### Estratto del testo

Ciò, in ragione del fatto che l’addurre a fondamento di detta tipologia di recesso (avente, come detto, natura disciplinare) motivi che hanno determinato l’irrogazione di precedenti sanzioni, costituirebbe un'indiretta sostanziale duplicazione degli effetti di condotte oramai esaurite (cfr. Cass. 23 marzo 2017, n. 7522; in termini, Cass. 14 febbraio 2017, n. 3855).
Trattasi di pronunzia che conferma un consolidato orientamento giurisprudenziale secondo cui, anche nell’ipotesi di licenziamento per “scarso rendimento”, deve trovare applicazione il divieto di esercitare due volte il potere disciplinare per lo stesso fatto, sulla base di una sua diversa valutazione o configurazione giuridica (cfr. Cass. 11 ottobre 2016, n. 20429; Cass. 22 ottobre 2014, n. 22388).
Solamente quando sia esclusa tale ultima ipotesi, è senz'altro consentita al datore di lavoro una valutazione complessiva di pregressi comportamenti del dipendente.
Diversamente, il licenziamento è illegittimo e le conseguenze sanzionatorie sono quelle derivanti dall’insussistenza del fatto contestato (quindi la reintegra c.d. “attenuata” prevista dall’art. 18, quarto comma, legge n. 300/70), in quanto, una volta che di fronte ad una condotta disciplinarmente rilevante il datore di lavoro abbia esercitato il proprio potere punitivo, non solo si verifica la consumazione di detto potere in capo al titolare (sicché lo stesso non può più esercitarlo per il medesimo fatto), ma nel contempo il fatto costituente addebito disciplinare diviene non più sanzionabile, quindi perde il carattere di illiceità per l'esaurirsi del potere sanzionatorio (cfr. Cass. 30 ottobre 2018, n. 27657); ipotesi, quest’ultima, equiparata all’insussistenza del fatto medesimo (cfr. Cass. n. 20450 del 2015; Cass. n. 18418 del 2016).

### Attività A
Secondo il testo sul licenziamento per scarso rendimento, quale conseguenza sanzionatoria si applica quando il licenziamento è illegittimo?
### Attività B
Traduci in inglese la frase del testo sul licenziamento per scarso rendimento che inizia con "Solamente quando sia esclusa tale ultima ipotesi".
### Attività C
Prosegui il testo sul licenziamento per scarso rendimento a partire dalla sua ultima frase.

### Estratti degli item
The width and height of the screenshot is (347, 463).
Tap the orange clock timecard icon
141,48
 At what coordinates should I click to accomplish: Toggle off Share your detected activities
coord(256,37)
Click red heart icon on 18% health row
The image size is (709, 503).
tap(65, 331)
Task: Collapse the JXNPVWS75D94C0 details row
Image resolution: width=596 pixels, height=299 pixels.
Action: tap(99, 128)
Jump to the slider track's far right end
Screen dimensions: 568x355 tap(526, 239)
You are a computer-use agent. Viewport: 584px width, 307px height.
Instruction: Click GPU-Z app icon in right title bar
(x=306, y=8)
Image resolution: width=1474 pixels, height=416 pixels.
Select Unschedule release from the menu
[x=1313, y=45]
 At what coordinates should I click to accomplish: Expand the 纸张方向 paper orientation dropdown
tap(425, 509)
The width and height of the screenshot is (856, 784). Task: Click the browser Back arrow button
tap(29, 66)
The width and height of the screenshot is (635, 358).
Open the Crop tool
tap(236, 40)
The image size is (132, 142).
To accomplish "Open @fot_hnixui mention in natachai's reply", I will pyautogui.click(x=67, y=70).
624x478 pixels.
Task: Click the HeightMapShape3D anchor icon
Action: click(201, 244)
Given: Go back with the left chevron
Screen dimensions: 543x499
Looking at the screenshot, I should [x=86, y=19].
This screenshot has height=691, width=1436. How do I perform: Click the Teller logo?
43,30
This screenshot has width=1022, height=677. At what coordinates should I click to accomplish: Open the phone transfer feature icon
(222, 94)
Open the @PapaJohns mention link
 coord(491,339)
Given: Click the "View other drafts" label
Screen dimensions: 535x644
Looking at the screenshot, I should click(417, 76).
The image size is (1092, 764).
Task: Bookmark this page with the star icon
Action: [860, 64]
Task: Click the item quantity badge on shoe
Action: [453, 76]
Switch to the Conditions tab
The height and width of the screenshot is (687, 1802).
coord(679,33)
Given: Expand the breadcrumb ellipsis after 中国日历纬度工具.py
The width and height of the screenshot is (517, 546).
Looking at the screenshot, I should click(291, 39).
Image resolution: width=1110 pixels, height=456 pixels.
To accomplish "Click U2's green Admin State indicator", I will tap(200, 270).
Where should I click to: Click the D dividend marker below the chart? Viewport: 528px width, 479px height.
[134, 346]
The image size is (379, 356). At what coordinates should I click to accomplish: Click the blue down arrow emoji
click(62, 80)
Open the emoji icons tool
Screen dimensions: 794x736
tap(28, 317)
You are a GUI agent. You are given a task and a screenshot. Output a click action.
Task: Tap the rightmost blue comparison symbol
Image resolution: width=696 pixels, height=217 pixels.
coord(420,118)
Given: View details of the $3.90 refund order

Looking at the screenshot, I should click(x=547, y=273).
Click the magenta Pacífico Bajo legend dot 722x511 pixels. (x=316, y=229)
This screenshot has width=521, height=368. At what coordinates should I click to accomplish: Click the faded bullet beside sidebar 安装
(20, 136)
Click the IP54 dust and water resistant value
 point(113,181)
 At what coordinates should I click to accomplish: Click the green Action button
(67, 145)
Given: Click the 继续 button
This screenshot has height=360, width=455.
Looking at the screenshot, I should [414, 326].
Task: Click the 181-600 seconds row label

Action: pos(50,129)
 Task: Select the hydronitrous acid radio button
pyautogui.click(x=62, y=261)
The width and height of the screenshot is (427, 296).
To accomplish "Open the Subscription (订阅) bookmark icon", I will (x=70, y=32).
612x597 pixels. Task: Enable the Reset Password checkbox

### Risposta finale A
La reintegra c.d. "attenuata" prevista dall'art. 18, quarto comma, legge n. 300/70.

### Risposta finale B
Only when this latter case is ruled out is the employer unquestionably permitted to make an overall assessment of the employee's past conduct.

### Risposta finale C
Da ultimo, giova evidenziare che alcune pronunzie meno recenti (cfr. Cass. 22 novembre 1996, n. 10286; Cass. 4 novembre 2004, n. 21121; Cass. 7 marzo 2005, n. 4827; Cass. 14 luglio 2005, n. 14815) hanno ricondotto il licenziamento per “scarso rendimento” – al verificarsi di determinate condizioni – nell’ambito del licenziamento per giustificato motivo oggettivo, con la conseguenza che, a prescindere dalla ricorrenza di un inadempimento imputabile al lavoratore, la prestazione di lavoro risulti essere oggettivamente non più utile per il datore di lavoro o dallo stesso sufficientemente e proficuamente utilizzabile, incidendo negativamente sulla produzione aziendale. Trattasi di orientamento giurisprudenziale minoritario (oltre che superato da sentenze recenti di segno opposto), nel cui ambito peraltro non è nemmeno riconducibile il recesso per “scarso rendimento” e conseguente disservizio aziendale determinato dalle ripetute assenze per malattia del lavoratore (ritenuto legittimo dalla Suprema Corte con la pronunzia n. 18678/2014), non potendo dette assenze legittimare – prima del superamento del periodo massimo di comporto (cfr. Cass. n. 16582/2015; Cass. n. 1404/2012) – un valido licenziamento per giustificato motivo oggettivo (cfr. Cass. n. 31763/2018); lo stesso, infatti, sarebbe nullo per violazione della norma imperativa di cui all'art. 2110, secondo comma, cod. civ. (cfr. Cass. Sez. Un. 22 maggio 2018, n. 12568), che – com’è noto – garantisce al prestatore di lavoro assente per malattia il posto di lavoro per un determinato periodo di tempo, di regola stabilito dalla contrattazione collettiva.